COMMENTS ON THE SUMMARIES OF THE GATES SPEECH--PRIOR TO A READING OF THE FULL TRANSCRIPT

Hooray for the progress in font technology! But other readability issues remain. For example, Liquid Crystal Displays do not offer the same contrast between the "type" and the background that real books do. What's more, with a backlit LCD, you might as well be staring at a little lightbulb--hardly a treat for the eyes. Still, ClearType can't hurt. Nor can Bill Gates' use of the phrase "personal libraries."

But how to pay for the "tens of thousands of titles" on your own machine? Or at least the ones you want to read? Should the bookstore model to be the only one? What about the public library model?

The way some public library planners envision it, library books would vanish from your e-book-reader within several weeks after you checked them out electronically--just as today you must return a paper book to your friendly neighborhood library. That's frustrating. Why replicate the limits of paper technology, when many people can simultaneously read "copies" of an e-book? Shouldn't we be able to keep old books around for fast reference, so we could enjoy new ones in a more meaningful context? Library books vanishing from your machine would hardly be progress. Perhaps Nathan Myhrvold, Bill Gates' sidekick who's rich enough to have bought thousands of books for himself and his family, would agree with me here.

TeleRead, however, would truly let you build a "personal library" of library books as well as regular books. You could keep library books as long as you wanted. Writers and publishers would be paid from a national library fund when you downloaded the books or when you passed them on to friends. The same tracking mechanisms used for nonlibrary books could work well for those covered under TeleRead. Someday your machine could even come with many of the included library books embedded in firmware--ready for their use to be tracked (with ample provisions for protecting users' privacy). You could still download the books not in the firmware already.

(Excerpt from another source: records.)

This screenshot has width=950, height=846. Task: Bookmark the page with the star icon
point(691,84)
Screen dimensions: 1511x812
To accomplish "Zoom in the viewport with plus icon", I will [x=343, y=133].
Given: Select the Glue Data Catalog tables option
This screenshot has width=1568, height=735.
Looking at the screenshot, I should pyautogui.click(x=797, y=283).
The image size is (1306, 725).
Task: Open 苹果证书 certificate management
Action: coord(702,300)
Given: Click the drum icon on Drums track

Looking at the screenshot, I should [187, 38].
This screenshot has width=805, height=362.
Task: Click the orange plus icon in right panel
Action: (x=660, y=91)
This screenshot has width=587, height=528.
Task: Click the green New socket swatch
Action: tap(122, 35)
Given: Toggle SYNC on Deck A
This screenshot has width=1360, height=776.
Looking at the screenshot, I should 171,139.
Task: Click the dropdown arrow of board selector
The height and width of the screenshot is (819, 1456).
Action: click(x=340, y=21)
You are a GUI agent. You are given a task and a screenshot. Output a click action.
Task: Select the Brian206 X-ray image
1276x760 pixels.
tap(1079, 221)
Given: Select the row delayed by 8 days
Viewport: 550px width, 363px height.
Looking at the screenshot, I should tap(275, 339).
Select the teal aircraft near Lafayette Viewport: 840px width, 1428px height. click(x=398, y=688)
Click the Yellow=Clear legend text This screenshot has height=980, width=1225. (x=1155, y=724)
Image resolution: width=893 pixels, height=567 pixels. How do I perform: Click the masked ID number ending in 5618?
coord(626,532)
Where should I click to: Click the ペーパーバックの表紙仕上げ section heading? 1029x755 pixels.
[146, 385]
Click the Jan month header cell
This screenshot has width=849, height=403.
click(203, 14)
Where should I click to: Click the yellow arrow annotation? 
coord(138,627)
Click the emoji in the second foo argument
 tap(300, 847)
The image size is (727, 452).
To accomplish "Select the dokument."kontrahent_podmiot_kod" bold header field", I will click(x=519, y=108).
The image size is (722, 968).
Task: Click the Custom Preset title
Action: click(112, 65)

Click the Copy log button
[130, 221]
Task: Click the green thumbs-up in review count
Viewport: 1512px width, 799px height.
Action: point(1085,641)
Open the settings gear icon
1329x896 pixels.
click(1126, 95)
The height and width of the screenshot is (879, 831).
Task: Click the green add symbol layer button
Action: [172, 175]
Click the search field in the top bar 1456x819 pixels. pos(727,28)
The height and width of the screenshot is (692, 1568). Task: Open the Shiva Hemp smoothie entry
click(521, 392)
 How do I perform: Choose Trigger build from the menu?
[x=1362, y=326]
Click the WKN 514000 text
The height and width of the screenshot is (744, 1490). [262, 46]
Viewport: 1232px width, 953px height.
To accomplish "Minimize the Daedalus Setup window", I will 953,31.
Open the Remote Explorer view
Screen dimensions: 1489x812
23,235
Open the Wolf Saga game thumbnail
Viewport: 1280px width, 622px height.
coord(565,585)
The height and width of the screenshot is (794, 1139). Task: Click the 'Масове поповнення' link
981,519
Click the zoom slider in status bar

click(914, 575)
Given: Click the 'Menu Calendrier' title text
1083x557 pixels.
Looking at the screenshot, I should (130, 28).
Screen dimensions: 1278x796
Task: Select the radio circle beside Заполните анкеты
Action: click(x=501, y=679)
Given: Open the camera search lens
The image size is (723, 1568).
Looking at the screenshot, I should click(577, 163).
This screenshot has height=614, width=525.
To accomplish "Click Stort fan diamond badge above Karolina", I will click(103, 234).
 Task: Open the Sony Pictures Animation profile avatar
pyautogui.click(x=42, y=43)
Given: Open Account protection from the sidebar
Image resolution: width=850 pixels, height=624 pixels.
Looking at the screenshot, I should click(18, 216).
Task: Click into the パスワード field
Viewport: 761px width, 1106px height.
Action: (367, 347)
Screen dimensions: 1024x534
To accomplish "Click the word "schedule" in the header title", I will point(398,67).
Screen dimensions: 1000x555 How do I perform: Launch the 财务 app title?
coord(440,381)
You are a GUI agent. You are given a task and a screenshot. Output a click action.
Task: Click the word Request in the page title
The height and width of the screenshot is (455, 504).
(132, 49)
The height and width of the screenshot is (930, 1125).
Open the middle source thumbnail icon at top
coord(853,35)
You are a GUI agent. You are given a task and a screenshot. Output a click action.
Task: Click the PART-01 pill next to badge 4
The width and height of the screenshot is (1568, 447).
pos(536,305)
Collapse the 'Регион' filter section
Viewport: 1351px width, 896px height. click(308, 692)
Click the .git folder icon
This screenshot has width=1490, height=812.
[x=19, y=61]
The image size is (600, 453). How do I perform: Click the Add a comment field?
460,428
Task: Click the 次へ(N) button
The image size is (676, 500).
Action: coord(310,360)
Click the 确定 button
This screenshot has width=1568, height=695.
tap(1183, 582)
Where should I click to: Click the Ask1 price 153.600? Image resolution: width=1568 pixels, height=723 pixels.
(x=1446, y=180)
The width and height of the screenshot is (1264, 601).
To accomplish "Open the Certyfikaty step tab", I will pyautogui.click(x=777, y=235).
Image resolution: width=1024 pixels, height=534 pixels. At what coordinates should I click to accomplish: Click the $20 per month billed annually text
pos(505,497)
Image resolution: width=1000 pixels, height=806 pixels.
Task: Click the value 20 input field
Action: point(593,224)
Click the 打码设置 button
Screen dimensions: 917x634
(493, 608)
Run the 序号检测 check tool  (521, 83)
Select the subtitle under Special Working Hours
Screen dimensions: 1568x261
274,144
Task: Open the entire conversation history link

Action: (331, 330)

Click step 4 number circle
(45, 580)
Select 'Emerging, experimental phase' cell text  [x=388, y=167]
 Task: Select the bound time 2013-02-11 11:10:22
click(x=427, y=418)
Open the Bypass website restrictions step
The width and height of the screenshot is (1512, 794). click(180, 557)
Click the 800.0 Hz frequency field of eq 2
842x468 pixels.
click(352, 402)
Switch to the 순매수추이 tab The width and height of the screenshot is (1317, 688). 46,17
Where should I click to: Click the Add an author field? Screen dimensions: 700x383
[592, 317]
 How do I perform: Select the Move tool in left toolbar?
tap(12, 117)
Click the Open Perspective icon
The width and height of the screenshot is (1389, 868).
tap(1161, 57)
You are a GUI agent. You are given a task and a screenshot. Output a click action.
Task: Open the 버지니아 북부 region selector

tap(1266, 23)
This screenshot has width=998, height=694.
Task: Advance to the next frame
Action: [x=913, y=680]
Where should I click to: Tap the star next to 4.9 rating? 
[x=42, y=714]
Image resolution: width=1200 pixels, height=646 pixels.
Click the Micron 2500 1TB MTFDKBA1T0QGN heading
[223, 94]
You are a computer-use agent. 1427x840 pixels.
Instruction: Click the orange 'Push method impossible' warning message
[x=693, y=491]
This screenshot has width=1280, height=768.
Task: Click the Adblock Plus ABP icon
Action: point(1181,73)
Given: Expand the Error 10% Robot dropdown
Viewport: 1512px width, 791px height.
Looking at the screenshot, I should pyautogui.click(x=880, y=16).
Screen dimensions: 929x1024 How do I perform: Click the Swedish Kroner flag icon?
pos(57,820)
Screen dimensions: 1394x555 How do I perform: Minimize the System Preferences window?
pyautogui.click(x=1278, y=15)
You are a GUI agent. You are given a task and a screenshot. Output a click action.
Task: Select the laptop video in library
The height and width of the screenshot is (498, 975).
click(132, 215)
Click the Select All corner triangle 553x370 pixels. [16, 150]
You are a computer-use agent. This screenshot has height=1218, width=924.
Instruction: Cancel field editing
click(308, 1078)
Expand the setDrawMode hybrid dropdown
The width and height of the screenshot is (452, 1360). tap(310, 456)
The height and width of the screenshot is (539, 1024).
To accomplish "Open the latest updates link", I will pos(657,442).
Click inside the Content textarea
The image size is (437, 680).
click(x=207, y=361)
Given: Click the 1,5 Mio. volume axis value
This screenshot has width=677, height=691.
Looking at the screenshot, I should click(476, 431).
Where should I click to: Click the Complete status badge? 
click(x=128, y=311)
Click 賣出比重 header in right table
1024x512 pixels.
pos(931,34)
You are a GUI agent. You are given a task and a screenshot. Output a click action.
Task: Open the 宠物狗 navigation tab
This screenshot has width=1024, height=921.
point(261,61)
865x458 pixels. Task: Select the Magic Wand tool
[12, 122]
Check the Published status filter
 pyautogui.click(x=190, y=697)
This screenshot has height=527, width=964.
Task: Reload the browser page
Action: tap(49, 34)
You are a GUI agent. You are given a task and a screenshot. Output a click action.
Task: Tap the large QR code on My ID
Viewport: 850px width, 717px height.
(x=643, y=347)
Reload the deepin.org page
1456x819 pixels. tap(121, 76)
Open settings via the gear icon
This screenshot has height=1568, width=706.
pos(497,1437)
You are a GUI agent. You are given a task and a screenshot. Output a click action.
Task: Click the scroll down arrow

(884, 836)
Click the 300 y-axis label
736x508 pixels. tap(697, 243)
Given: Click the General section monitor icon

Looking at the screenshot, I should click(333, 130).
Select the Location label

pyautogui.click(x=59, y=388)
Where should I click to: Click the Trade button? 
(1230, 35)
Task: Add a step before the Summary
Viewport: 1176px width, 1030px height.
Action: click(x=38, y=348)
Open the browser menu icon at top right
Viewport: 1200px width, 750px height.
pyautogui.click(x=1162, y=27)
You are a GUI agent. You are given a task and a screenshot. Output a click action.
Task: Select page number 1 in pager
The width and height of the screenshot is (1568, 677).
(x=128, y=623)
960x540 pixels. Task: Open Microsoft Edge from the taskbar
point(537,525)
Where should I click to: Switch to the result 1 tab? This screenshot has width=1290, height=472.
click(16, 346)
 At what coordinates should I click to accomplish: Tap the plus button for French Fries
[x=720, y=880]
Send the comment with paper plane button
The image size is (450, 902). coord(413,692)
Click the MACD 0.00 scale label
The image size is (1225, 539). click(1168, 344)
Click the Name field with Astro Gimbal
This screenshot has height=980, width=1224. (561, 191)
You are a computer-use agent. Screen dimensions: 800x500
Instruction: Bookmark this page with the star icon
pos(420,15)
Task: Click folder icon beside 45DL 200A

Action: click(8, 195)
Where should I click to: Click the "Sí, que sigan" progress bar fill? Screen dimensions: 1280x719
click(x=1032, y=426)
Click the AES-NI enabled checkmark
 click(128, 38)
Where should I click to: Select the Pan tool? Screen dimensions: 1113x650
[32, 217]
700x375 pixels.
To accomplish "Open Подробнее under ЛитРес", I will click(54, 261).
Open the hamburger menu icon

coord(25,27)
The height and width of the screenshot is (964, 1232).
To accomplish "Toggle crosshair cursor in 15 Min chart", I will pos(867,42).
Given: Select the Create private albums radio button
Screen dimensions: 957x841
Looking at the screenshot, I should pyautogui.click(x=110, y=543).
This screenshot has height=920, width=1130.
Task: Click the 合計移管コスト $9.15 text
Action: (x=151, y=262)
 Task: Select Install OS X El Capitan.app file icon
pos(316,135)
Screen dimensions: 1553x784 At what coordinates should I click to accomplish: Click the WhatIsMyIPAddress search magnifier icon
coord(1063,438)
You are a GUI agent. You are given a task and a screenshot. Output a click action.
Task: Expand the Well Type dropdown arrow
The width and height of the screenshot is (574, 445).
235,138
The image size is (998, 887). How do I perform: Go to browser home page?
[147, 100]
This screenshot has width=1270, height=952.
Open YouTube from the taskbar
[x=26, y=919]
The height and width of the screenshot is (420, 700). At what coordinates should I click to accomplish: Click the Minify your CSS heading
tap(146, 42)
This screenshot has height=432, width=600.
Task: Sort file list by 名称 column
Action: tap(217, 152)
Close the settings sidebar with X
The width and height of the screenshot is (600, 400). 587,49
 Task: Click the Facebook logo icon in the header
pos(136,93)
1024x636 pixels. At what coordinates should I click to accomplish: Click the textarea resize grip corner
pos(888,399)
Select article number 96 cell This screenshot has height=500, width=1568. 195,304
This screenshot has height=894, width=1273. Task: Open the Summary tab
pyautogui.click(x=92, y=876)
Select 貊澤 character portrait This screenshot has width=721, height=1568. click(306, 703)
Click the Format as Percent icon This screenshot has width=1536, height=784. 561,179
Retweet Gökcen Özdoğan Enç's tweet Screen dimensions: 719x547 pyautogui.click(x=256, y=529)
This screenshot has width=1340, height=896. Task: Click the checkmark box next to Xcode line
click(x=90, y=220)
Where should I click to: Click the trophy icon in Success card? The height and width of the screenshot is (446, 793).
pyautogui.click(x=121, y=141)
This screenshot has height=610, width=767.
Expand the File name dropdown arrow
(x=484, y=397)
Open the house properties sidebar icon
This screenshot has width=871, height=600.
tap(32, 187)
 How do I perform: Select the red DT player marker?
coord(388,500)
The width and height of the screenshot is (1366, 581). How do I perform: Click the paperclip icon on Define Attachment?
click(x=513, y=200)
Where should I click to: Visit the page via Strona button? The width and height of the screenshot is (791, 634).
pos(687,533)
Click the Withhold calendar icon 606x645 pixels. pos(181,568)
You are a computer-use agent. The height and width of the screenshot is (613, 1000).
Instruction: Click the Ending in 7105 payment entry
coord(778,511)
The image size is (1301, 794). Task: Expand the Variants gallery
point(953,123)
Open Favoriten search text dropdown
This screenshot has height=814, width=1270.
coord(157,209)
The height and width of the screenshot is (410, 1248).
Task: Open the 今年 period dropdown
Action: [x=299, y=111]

The existence of improved font technology makes it all the more urgent for TeleRead to be reality if the Carnegie model is to survive; do we really want all new books to be "pay per download" or available only to subscribers of e-book clubs? Ideally Bill Gates, whom many in the media depicted as Carnegie II when it was fashionable, will help society cope with the the consequences of the e-books he is perfecting. In recent weeks I've seen some wonderful signs of open-mindedness about TeleRead from other people at Microsoft; may they continue, and may the media's Carnegie II see the possibilities here.

Carnegie I distinguished himself by championing free libraries; he dared to fight for the new when many others were content with pay-per-checkout libraries. Perhaps Carnegie II can follow with his own New Paradigm--library books that you can truly keep. The ghost of Carnegie I would approve. So would Amos Bokros.